ACTION ITEM. In the data below, find every line with the word "icon" and copy it.

STORED DATA.
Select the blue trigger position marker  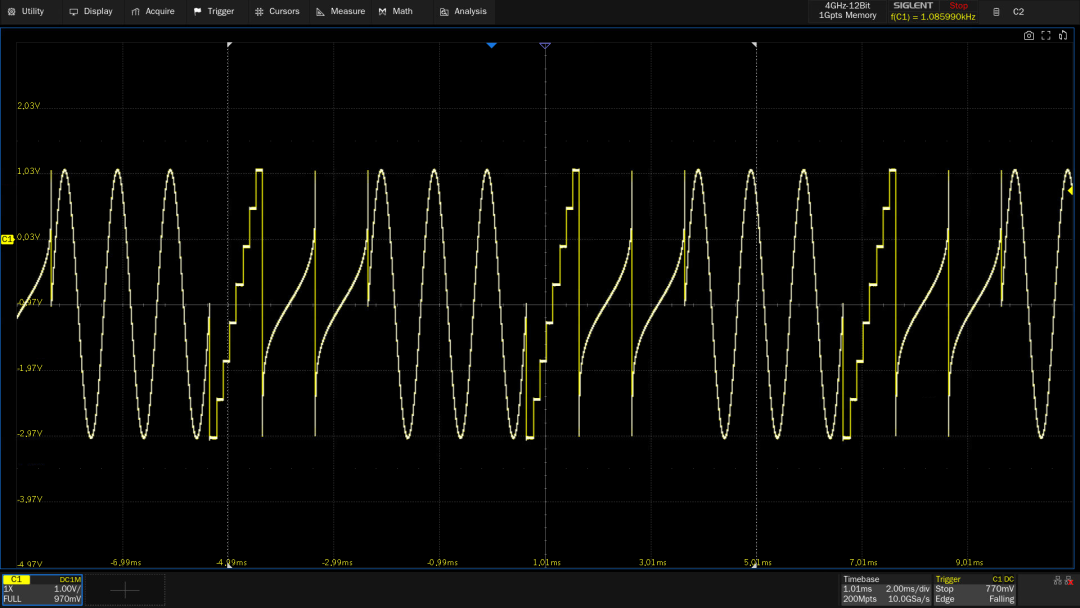491,45
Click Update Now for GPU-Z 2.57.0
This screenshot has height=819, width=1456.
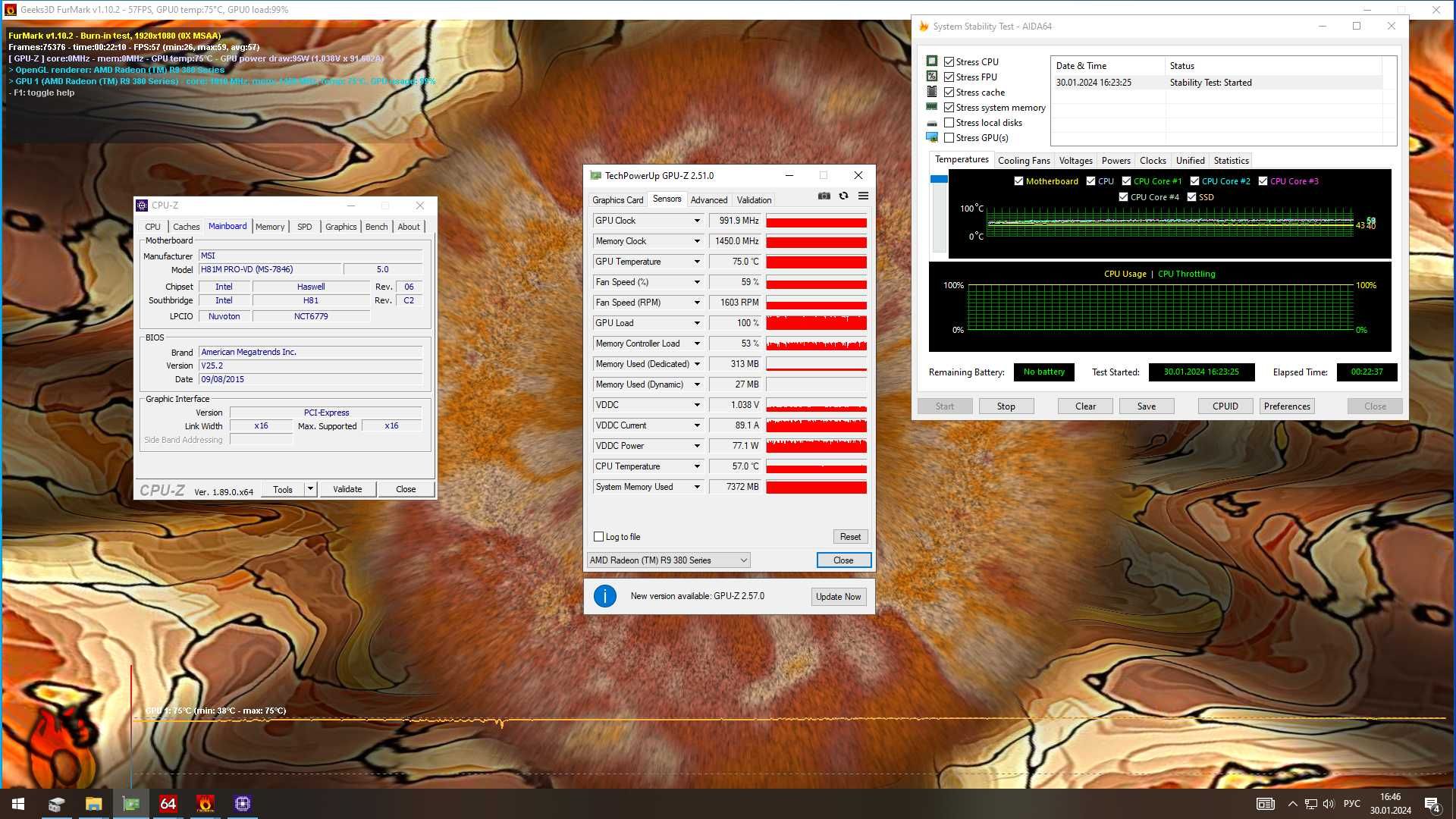click(x=838, y=596)
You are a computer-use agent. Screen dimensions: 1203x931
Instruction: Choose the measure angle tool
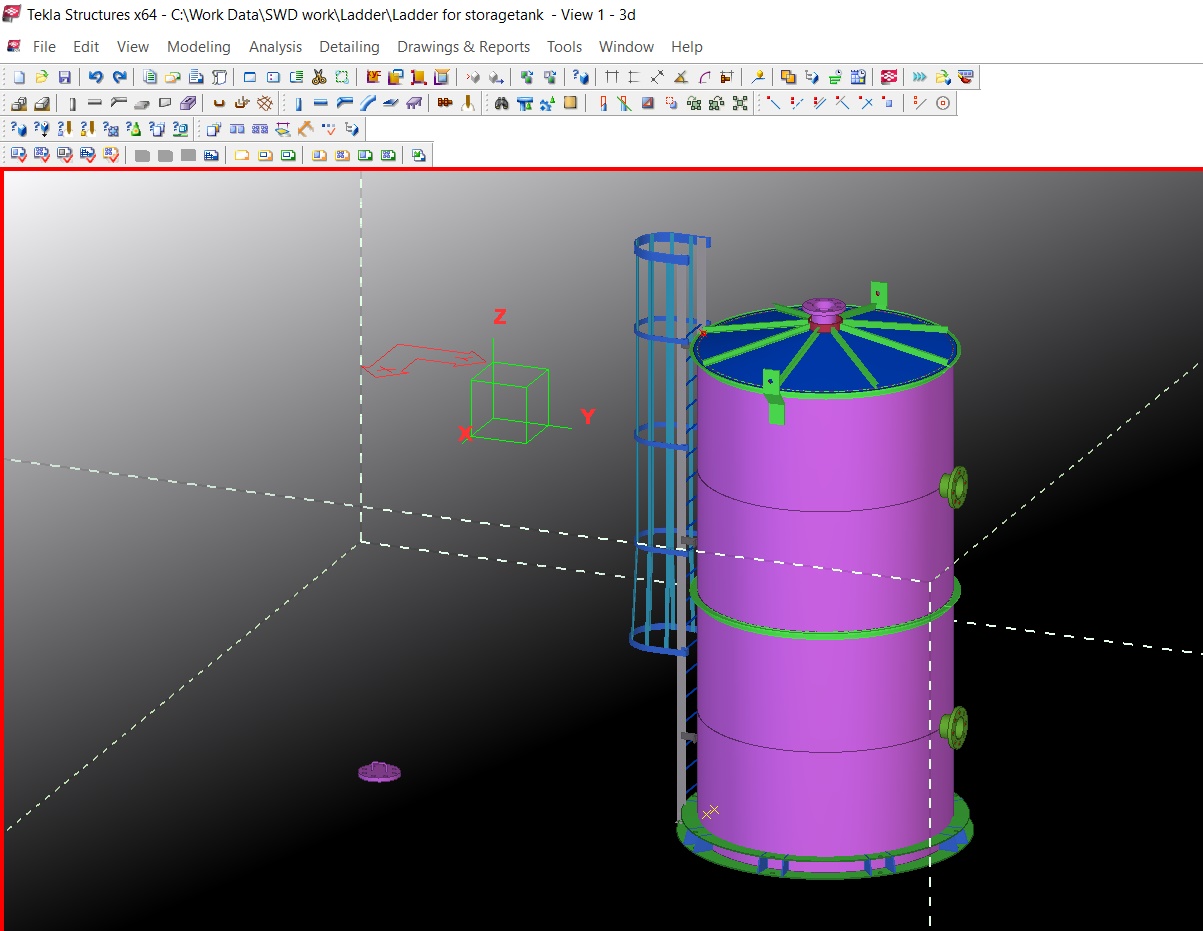[680, 77]
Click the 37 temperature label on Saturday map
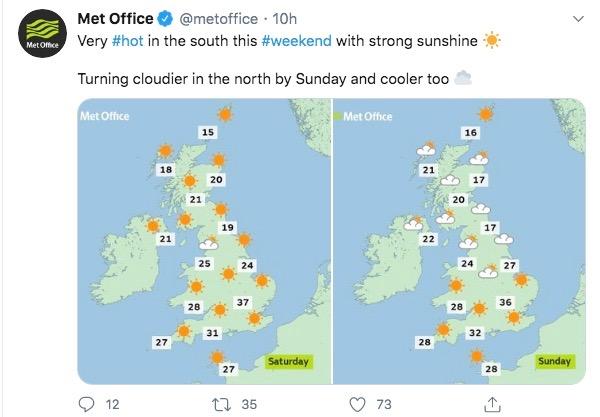 243,303
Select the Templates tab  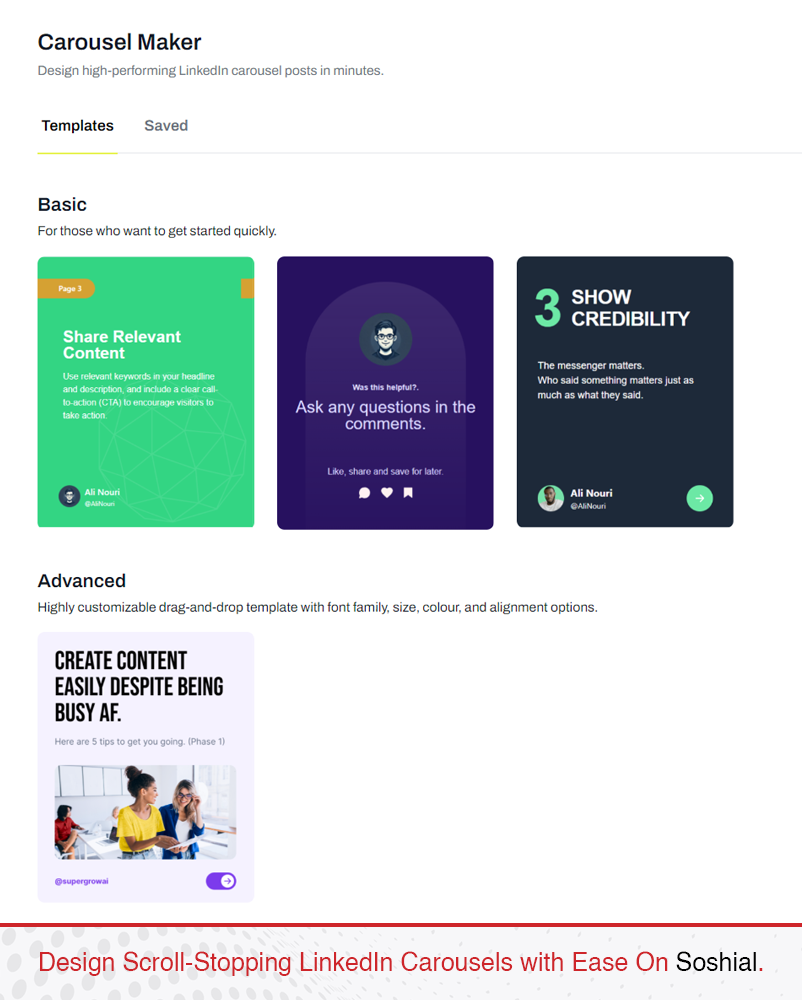(x=78, y=126)
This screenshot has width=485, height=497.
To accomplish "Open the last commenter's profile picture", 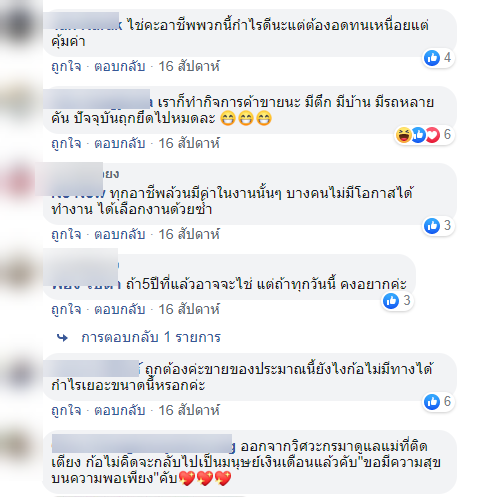I will (x=21, y=446).
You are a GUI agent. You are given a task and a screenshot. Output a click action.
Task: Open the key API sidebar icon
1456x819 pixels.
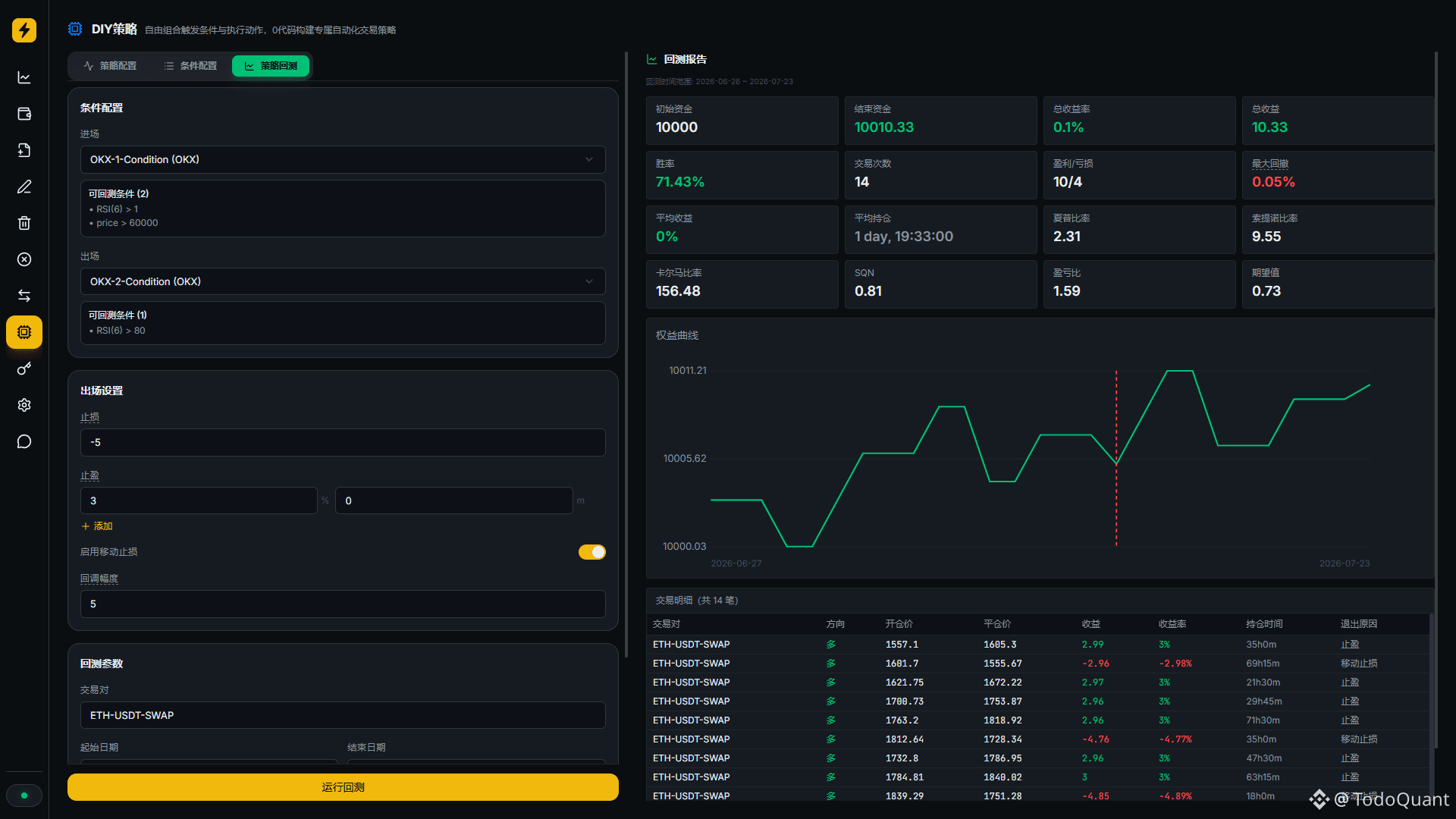pos(24,369)
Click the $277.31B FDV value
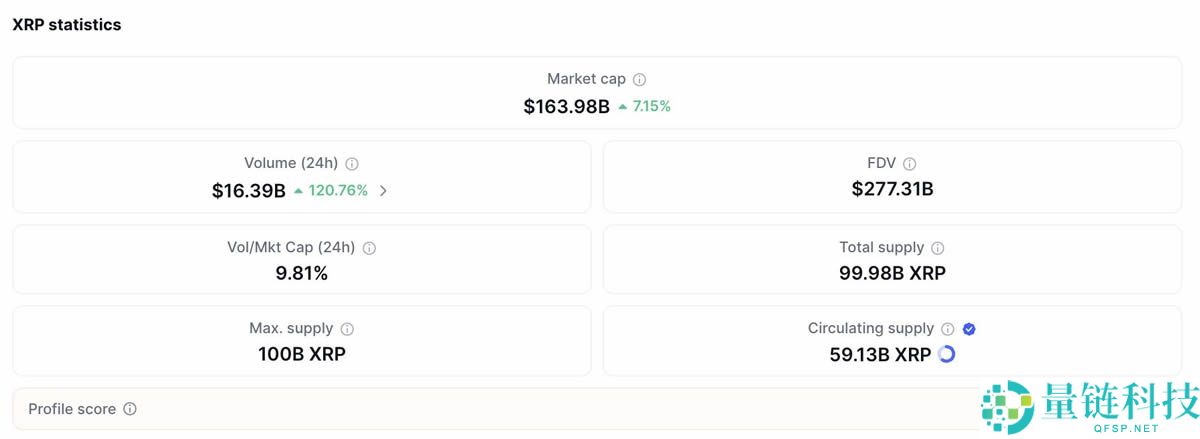This screenshot has width=1200, height=439. coord(892,188)
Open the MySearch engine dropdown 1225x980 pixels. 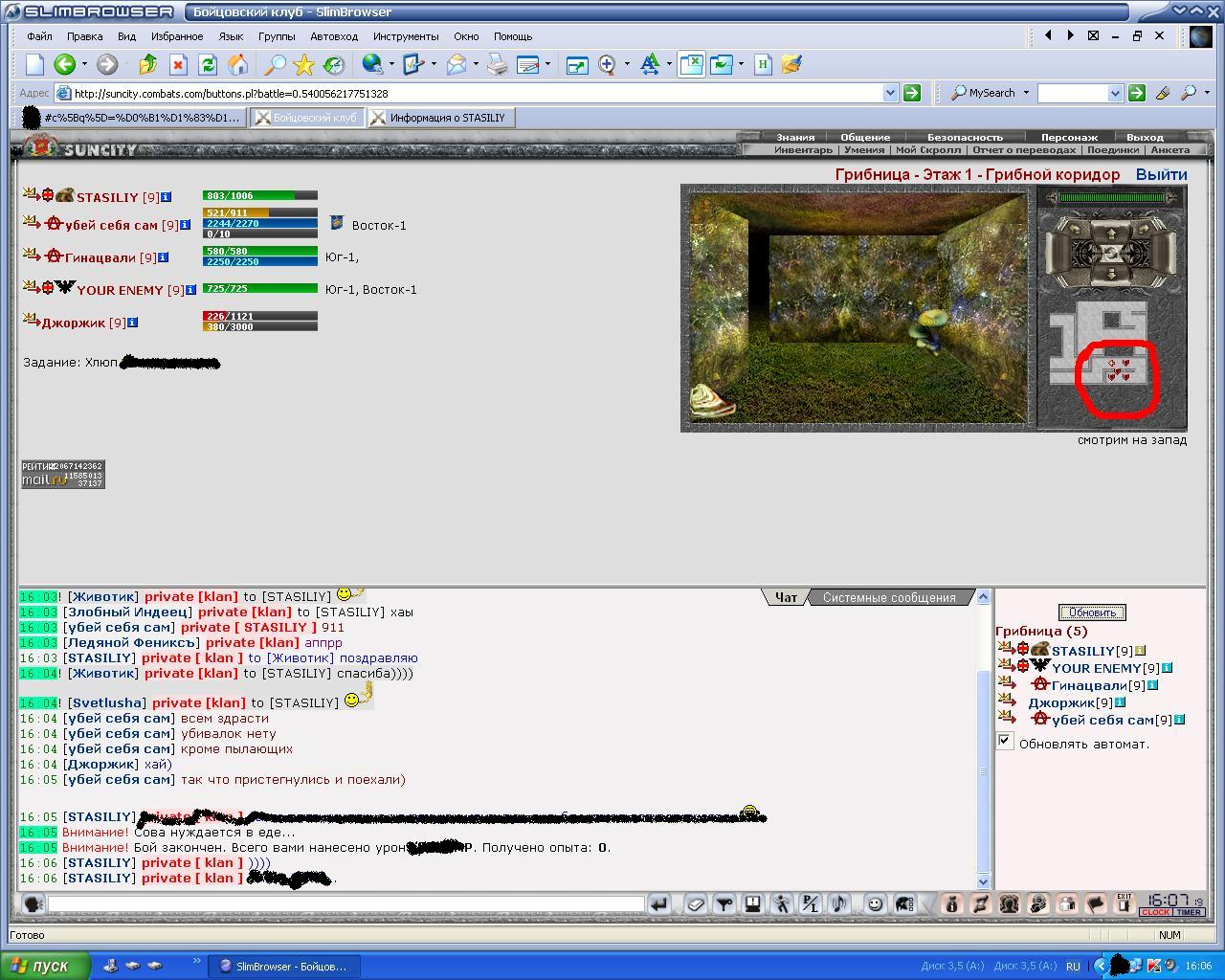coord(1026,93)
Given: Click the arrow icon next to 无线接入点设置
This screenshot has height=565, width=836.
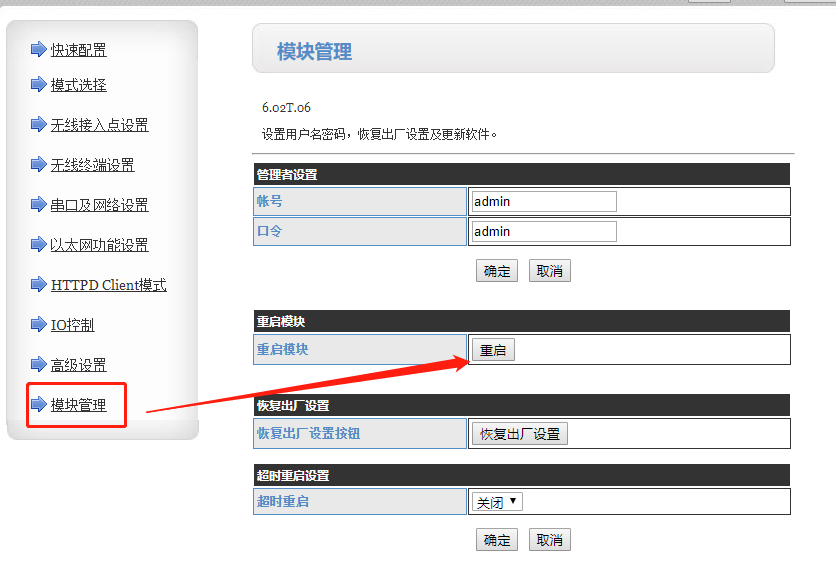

ANSWER TO THE EXERCISE.
Task: Open the key API sidebar icon
Given: Click the arrow icon next to 无线接入点设置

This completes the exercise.